There’s a really interesting piece on Salon by Chimamanda Ngozi Adichie (they’ve spelled her name wrong in her byline) on Chinua Achebe.  I’m calling it a “piece,” but it seems they’ve just excerpted her introduction to “The African Trilogy: Things Fall Apart, No Longer at Ease, and Arrow of God.”

I don’t know a lot about Achebe, and its was great to have Adichie provide more context to his writing, and to her own, along the way:

Still, the prejudiced representation of African characters in literature could not but have had an influence on Achebe’s development as a writer. He would, years later, write a famous essay about the portrayal of Africans in Joseph Conrad’s classic novel “Heart of Darkness,” arguing not that Conrad should not have written honestly about the racism of the time, but that Conrad failed to hold an authorial rejection of that worldview.

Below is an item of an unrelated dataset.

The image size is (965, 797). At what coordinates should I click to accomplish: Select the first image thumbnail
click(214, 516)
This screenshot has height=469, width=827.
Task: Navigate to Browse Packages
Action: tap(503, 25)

The strangeness of seeing oneself distorted in literature – and indeed of not seeing oneself at all – was part of my own childhood. I grew up in the Nigerian university town of Nsukka in the 1980s, reading a lot of British children’s books. My early writing mimicked the books I was reading: all my characters were white and all my stories were set in England. Then I read “Things Fall Apart.” It was a glorious shock of discovery, as was “Arrow of God,” which I read shortly afterwards; I did not know in a concrete way until then that people like me could exist in literature.